NRC Handelsblad, 9 juni 2005

In Venetië wil iedereen een tasje van Gilbert en George

Zondag wordt de Biënnale geopend, maar vanochtend begonnen drie dagen waarin iedereen in de internationale kunstwereld alles probeert te zien. Nederland presenteert het duo De Rijke/De Rooij.

Door onze redacteur Sandra Smallenburg

VENETIË, 9 JUNI. De officiële opening van de Biënnale van Venetië is pas zondag, maar wie op het terrein van de Giardini rondloopt krijgt het idee dat de vernissage voor 's werelds grootste kunstevenement allang begonnen is.

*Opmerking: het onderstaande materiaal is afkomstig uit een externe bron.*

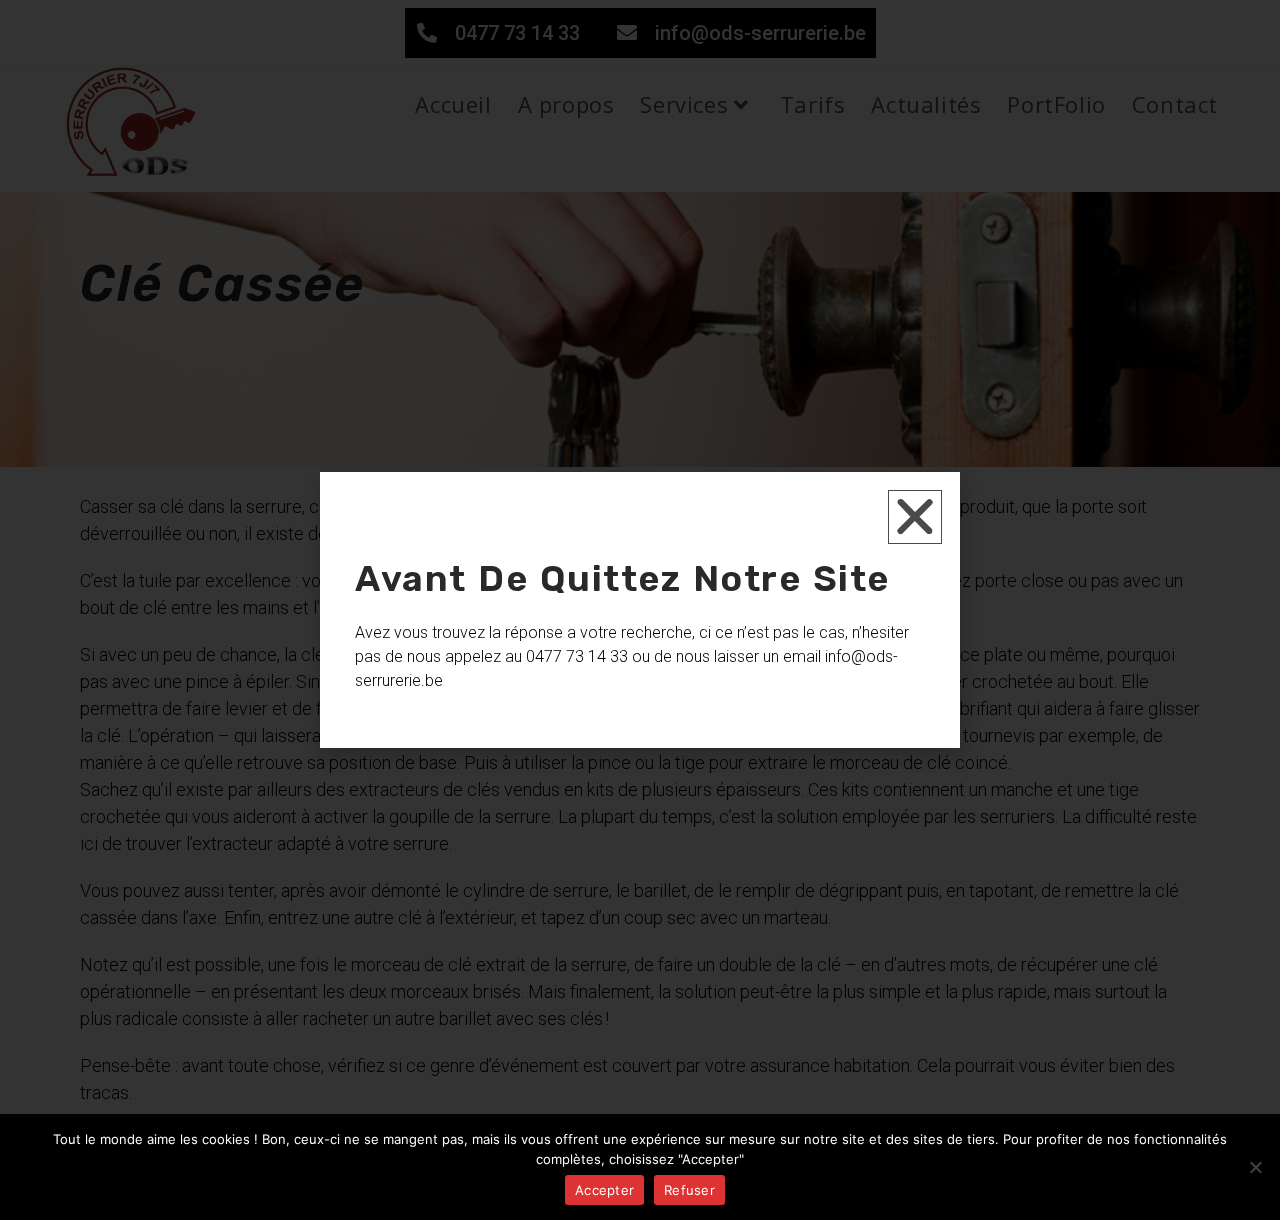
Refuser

In de landenpaviljoens daar verdringen cameraploegen zich rondom de kunstenaars, terwijl de terrassen en wandelpaden buiten hangplekken zijn geworden voor museumdirecteuren, verzamelaars en ander professioneel kunstpubliek.

Bijna allemaal hebben ze linnen tasjes van Gilbert en George over hun schouder hangen - gratis voor wie in het Britse paviljoen een catalogus van het duo koopt. Het hebbedingetje vormt op deze eerste officieuze biënnaledag direct een aardige populariteitsgraadmeter.

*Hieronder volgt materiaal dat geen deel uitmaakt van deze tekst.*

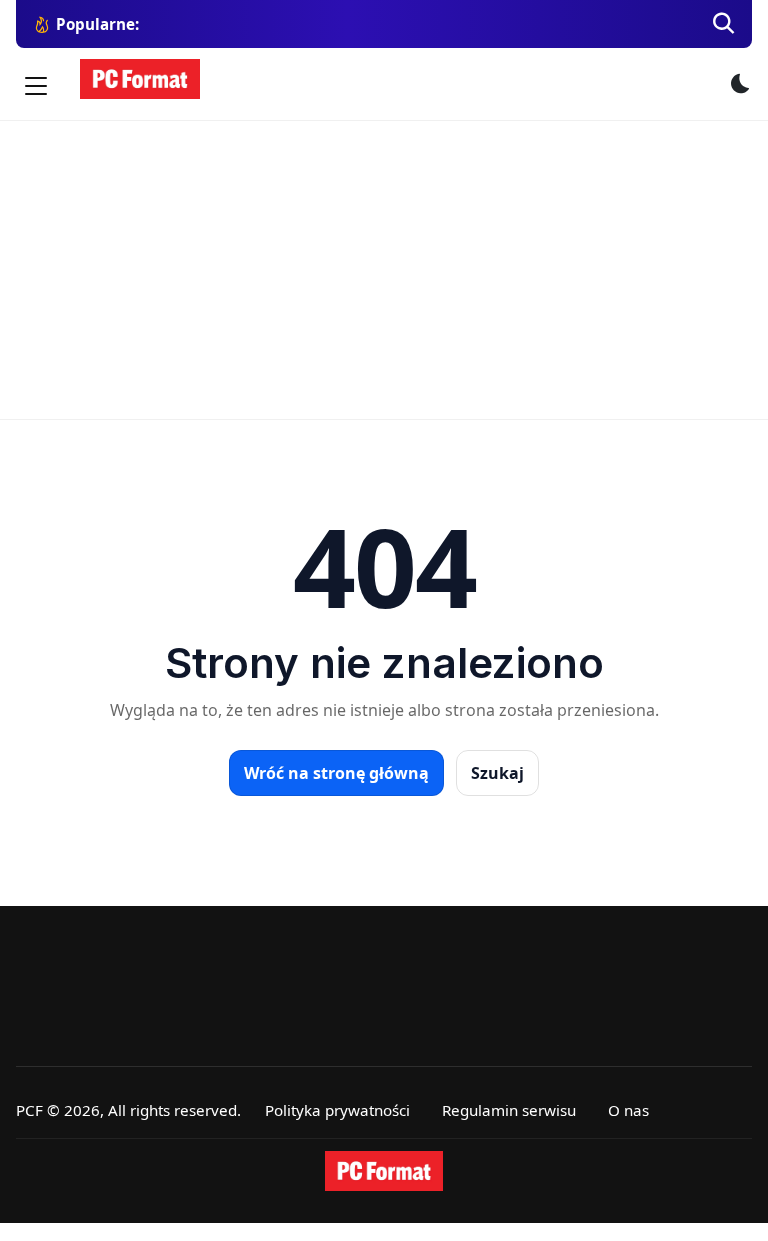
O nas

Bij de Nederlandse delegatie is het rustig, maar dat heeft vooral te maken met de aard van de presentatie. Het kunstenaarsduo De Rijke/De Rooij laat er zijn nieuwe werk Mandarin Ducks zien, een film van 36 minuten die alleen op gezette tijden vertoond wordt. Bij de ingang van het Rietveldpaviljoen plakt vormgever Wim Crouwel net de laatste zelfontworpen letters op de verduisterde ramen. Op een witte zuil naast hem staat de tekst 'next viewing' en wijst de klok tien uur. De kunstenaars zelf stappen met een klein gezelschap naar binnen om voor de allereerste keer proef te draaien.

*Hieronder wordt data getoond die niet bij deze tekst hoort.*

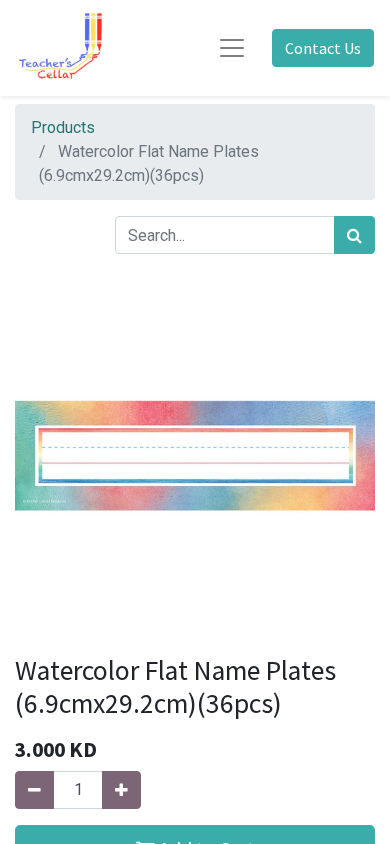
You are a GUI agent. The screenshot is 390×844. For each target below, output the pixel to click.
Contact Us (323, 48)
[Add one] (121, 790)
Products (63, 127)
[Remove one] (34, 790)
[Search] (354, 235)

Het interieur van het Nederlandse paviljoen dat Rietveld in 1953/54 ontwierp, heeft het karakter van een kerk gekregen. In het midden van de hagelwitte ruimte staan drie rijen met zwarte banken opgesteld. Gefilterd daglicht schijnt door dakramen. Zodra iedereen zit, worden deze vensters een voor een verduisterd en start de film. ,,Mandarin Ducks is een ruimtelijke installatie'', benadrukt Martijn van Nieuwenhuyzen, als curator verantwoordelijk voor de Nederlandse inzending. ,,Het gaat niet alleen om de filmvoorstelling, maar ook om de beleving van licht en ruimte.''

Jeroen de Rijke en Willem de Rooij vormen sinds 1994 een duo en staan bekend om hun ingetogen videowerken waarbij ze de toeschouwer minutenlang laten kijken naar hetzelfde uitzicht, bijvoorbeeld op een vuilnisbelt of kerkhof. ,,We wilden eigenlijk een comedy maken'', zegt de Rijke over Mandarin Ducks. ,,Maar het is een film noir geworden. Er is door de acteurs veel geïmproviseerd. Voor iedere scène kregen ze sleutelwoorden waarmee ze aan de slag gingen.'' De Rooij geeft toe dat het project een experiment was. ,,Het is geen bevestiging van het werk dat er al is. Maar ik vond dat we als 35-jarigen nog niet toe waren aan een midlife-overzicht.''

Mandarin Ducks is anders dan alles wat Jeroen de Rijke en Willem de Rooij sinds 1994 gemaakt hebben. Het is een narratieve film over een tiental vrienden die elkaar iedere zondag ontmoeten in een duur appartement. De dialogen, vol onderhuidse spanningen en psychologische spelletjes, worden uitgesproken door bekende toneelacteurs als Cas Enklaar, Liz Snoyink en Annemarie Oster. Door het overdreven acteerwerk en de ironische kijk op het leven van de rich and famous houdt de film het midden tussen een soap en een aflevering van Absolutely Fabulous.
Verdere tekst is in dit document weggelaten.